Figure 3

Activation of UPR in carriers of GD mutations. A. RNA was isolated from skin fibroblasts that originated from carriers of GD mutations, and the corresponding cDNA was used for quantitative RT-PCR with primers specific for human BiP or CHOP. GAPDH was used as a normalizing control. B. cDNA, prepared as in (A), was subjected to RT-PCR, with primers specific for the spliced form of human Xbp1. GAPDH was used as a normalizing control.

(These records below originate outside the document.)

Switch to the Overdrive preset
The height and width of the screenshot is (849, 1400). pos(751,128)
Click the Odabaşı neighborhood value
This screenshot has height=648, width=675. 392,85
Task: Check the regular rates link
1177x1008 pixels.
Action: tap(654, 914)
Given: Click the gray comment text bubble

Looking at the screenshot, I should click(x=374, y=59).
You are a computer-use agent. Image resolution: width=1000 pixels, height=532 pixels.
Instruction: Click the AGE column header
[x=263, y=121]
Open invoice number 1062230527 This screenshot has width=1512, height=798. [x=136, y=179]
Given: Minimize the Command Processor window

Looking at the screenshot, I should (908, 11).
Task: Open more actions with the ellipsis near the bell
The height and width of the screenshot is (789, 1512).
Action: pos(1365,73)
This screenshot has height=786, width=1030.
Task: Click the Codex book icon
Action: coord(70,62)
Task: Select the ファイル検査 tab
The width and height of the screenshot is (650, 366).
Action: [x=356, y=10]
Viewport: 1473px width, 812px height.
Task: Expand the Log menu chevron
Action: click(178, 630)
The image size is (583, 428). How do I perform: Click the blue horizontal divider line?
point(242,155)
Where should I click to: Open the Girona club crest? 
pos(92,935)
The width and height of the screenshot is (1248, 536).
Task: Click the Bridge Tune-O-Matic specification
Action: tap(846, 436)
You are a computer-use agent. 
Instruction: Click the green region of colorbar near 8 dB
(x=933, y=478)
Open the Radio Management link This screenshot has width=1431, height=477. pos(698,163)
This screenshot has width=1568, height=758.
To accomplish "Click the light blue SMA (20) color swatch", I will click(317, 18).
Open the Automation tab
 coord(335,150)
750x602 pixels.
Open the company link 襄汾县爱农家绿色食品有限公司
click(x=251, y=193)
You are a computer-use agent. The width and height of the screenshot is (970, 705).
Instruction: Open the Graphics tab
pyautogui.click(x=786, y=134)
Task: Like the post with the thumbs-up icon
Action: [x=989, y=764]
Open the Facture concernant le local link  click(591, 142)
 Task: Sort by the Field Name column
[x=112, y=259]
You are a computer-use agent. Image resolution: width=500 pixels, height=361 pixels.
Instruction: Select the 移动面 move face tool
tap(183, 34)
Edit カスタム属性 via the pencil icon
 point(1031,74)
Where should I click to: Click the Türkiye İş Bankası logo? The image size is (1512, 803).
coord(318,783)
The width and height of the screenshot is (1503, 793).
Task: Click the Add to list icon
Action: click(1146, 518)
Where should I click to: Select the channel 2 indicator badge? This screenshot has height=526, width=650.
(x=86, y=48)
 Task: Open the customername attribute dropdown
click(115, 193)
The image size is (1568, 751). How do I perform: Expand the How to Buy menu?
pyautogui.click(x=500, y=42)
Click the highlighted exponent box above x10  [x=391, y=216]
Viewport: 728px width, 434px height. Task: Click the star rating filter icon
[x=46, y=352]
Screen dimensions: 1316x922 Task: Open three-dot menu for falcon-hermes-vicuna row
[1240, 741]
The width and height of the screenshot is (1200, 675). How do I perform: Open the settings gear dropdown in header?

C. The results (three different experiments) were quantified as explained in the legend to Figure 2 and the values obtained for normal cells were considered 1. D. Protein lysates, prepared from the above-mentioned cells, were subjected to western blotting and interaction with anti phosphorylated eIF2α antibodies (p-eIF2α). As a loading control, the blots were interacted with anti eIF2α antibodies. E. The results (three different experiments) were quantified as explained in the legend to Figure 3B, and the values obtained for normal cells were considered 1. There are two blots, each with a normal control. This is due to the fact that cell lysates were prepared at different times, depending on the growth rate of the cell lines and, therefore, ran on different gels. Significance: * < 0.05; ** < 0.01; *** < 0.005. The genotypes for B and D are shown in C and E, respectively.